But the central subject committees eventually looked at a profile of data on each academic. Someone would agree to look at the three paper submitted and the commentary for each academic. They also looked at indicators of esteem - plenary lecture at world congresses etc. They now also look at overall management - the consistent development of research themes over many years.
The statistics you quote sound pretty dire and, of course, the purpose of the exercise is to expose such features for debate. It rather sound as if you have a lot of academics who might not be considered in the UK assessment. I suspect we are more of a debating academic society and a less hierarchical society that Italy. As a result the process may have different consequences.
Certainly they was a great deal of discussion of the way in which academics in different subjects contribute. In the English Department an academic I highly respected produced nothing in print until his early 30's when he published the definitive book on his subject - leading to one of the mani Chairs in English in the country. There is the problem of the academic who is going to produce the great book and persuades the University to fund his trips to Venice or somewhere equally pleasant each spring but it never appears. In Social Sciences, the PhD is usually the first book and can take years. The criteria published by the Higher Education Funding Council on the web discusses the criteria for groups of subjects and then these are interpretations within the panels in each subject. When I met up with people in Humanities over such issues, I had to keep reminding them that it was a peer revue system - ultimately by various roots the accessment was going to be made by people they knew only too well. They should get out more and demonstate their abilities - write short papers, go to conferences etc. They would often say that they would if I gave the Department more money but I reminded them that the logic of assessment means it works the other way around.

=== Tasks and exercises ===
1. From the research-assessment passage, output the stretch that begins at the words "But the central" and stops after the words "have different consequences.", copied word for word.
2. Answer these questions from the research-assessment passage:
(a) What did someone agree to look at for each academic?
(b) What example of an indicator of esteem is given?
(c) In Social Sciences, what is usually an academic's first book?
3. Supply the next part of the research-assessment passage, picking up after its final sentence.

=== Data section ===
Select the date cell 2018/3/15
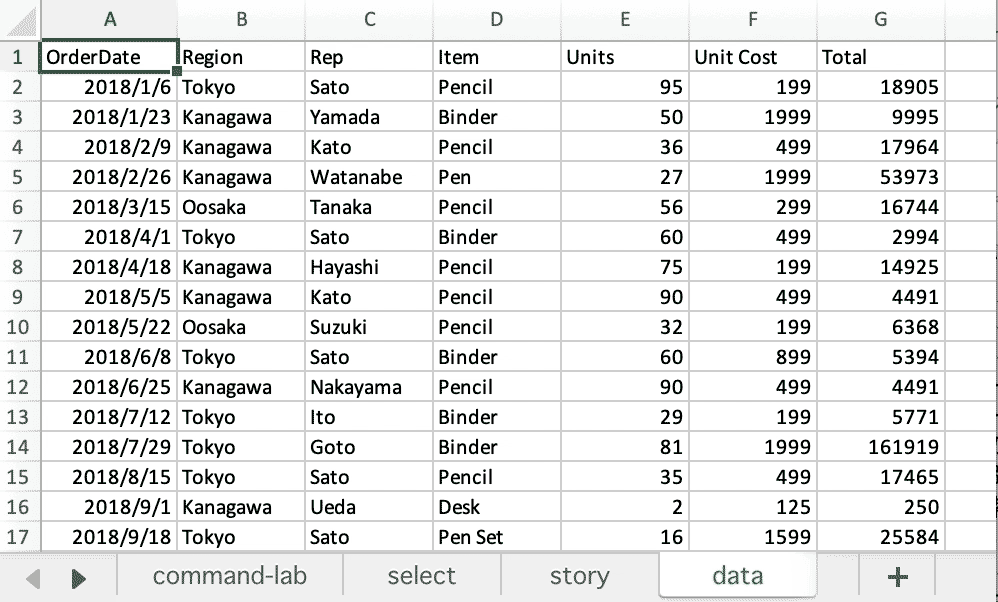The width and height of the screenshot is (998, 602). pyautogui.click(x=109, y=207)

=== Results ===
1.
But the central subject committees eventually looked at a profile of data on each academic. Someone would agree to look at the three paper submitted and the commentary for each academic. They also looked at indicators of esteem - plenary lecture at world congresses etc. They now also look at overall management - the consistent development of research themes over many years.
The statistics you quote sound pretty dire and, of course, the purpose of the exercise is to expose such features for debate. It rather sound as if you have a lot of academics who might not be considered in the UK assessment. I suspect we are more of a debating academic society and a less hierarchical society that Italy. As a result the process may have different consequences.

2.
(a) The three papers submitted and the commentary.
(b) A plenary lecture at world congresses.
(c) The PhD.

3.
I point out that at least some of the figures you present for Italian Universities are not dissimilar to those of UK universities. I imagine, by the nature of things, you would find much the same if you looked at all US universities. All it tells you is that top flight research is concentrated in a proportion only of a nation's universities, while the rest prepare students for professional work etc, and their academics are equally hardworking and of value to society. In other words, you are producing figures that are worthless unless interpreted in terms of the structure of your higher education system and how it may differ from, say, the UK system.